13

I've been reading about Meltdown and Spectre today, and I'm wondering if they impact Intel SGX enclaves.

Now, my understanding of Meltdown is somewhat hazy, but AFAICT it does not impact secure enclaves, because it relies on the kernel being mapped into the same address space as processes, right? And it seems like Spectre only works to dump memory in the same process, which would mean that SGX enclaves won't leak memory in this case unless they were already compromised.

Is this correct?

strugee
  • 688
  • 1
  • 6
  • 16
  • I would recommend splitting this question into Spectre and Meltdown, as I suspect the answer will be different for each (but I don't know for sure). – Shelvacu Jan 04 '18 at 05:46
  • I think the Linux communities are dealing in right way here. They are creating literally separate partitions for kernel and application programs with a wider gap in the memory map. It's the first step and yet a huge hill to be climbed but, indeed they got a solid start here. – Ketan Bhalerao Jan 06 '18 at 16:08
  • 2
    Also interesting is the question if SGX enclaves may be used to conceal this type of attack. It has been shown for rowhammer before by Gruss et al. (https://arxiv.org/abs/1710.00551), but I guess (AKA hope) meltdown or spectre are even more involved. – Daniel C. Oderbolz Jan 09 '18 at 06:56
  • https://software.intel.com/en-us/forums/intel-software-guard-extensions-intel-sgx/topic/754168 This is being discussed here. – Kumar Roshan Mehta Jan 13 '18 at 13:31

1 Answers1

9

Spectre.
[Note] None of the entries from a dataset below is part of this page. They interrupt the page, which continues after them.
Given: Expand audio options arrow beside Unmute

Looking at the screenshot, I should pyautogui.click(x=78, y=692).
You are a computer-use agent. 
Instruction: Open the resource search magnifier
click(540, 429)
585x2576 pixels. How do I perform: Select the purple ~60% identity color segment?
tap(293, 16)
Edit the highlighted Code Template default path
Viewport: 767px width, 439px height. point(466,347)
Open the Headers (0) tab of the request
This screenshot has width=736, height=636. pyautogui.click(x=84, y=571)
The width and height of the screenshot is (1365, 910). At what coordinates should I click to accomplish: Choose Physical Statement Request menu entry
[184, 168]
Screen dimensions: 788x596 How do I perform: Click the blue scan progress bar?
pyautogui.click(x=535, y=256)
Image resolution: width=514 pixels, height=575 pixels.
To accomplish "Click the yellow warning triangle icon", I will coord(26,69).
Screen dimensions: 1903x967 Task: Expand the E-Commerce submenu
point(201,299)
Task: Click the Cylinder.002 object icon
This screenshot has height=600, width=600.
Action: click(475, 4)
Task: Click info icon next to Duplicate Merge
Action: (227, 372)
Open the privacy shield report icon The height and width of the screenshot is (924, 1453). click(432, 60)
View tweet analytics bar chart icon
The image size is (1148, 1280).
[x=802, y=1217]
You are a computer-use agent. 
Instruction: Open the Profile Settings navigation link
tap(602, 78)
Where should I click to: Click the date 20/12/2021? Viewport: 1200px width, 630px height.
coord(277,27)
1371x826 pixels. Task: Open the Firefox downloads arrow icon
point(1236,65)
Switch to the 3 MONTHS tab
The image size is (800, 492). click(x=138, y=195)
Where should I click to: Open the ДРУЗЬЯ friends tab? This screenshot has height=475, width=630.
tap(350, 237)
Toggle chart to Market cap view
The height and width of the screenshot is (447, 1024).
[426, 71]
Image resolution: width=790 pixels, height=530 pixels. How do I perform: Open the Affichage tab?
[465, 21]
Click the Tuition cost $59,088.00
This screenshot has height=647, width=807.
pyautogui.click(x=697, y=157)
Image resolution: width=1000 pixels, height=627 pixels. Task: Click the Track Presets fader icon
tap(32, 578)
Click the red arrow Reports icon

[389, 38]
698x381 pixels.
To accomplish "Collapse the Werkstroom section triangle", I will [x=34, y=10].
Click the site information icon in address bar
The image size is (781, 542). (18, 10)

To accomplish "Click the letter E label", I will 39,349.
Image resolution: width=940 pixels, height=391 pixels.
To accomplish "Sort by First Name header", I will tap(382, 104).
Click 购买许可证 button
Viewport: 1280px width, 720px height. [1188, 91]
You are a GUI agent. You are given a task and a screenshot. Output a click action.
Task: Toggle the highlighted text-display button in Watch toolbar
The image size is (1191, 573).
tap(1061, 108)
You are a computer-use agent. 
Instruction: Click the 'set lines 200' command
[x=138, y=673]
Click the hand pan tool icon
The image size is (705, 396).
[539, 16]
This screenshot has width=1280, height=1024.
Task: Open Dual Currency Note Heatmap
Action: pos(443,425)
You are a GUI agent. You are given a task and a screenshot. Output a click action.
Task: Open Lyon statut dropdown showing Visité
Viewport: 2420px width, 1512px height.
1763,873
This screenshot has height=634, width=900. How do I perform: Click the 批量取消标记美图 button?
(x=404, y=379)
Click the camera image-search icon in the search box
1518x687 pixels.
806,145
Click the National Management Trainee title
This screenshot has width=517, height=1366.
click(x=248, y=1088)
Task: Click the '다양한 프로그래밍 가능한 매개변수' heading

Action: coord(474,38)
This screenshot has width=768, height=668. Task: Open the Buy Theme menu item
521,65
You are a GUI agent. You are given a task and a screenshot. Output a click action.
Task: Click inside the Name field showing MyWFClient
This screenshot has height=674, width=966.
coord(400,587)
Intel SGX enclaves are indeed vulnerable to the Spectre attack as recently shown by researchers [1]. Their sample code manages to read a secret from protected SGX memory.

Update Mar 7th, 2018. Meanhwile, another paper on the matter was published: SgxPectre Attacks: Leaking Enclave Secrets via Speculative Execution [2].

[1] https://github.com/lsds/spectre-attack-sgx

[2] https://arxiv.org/abs/1802.09085

Florian
  • 248
  • 1
  • 5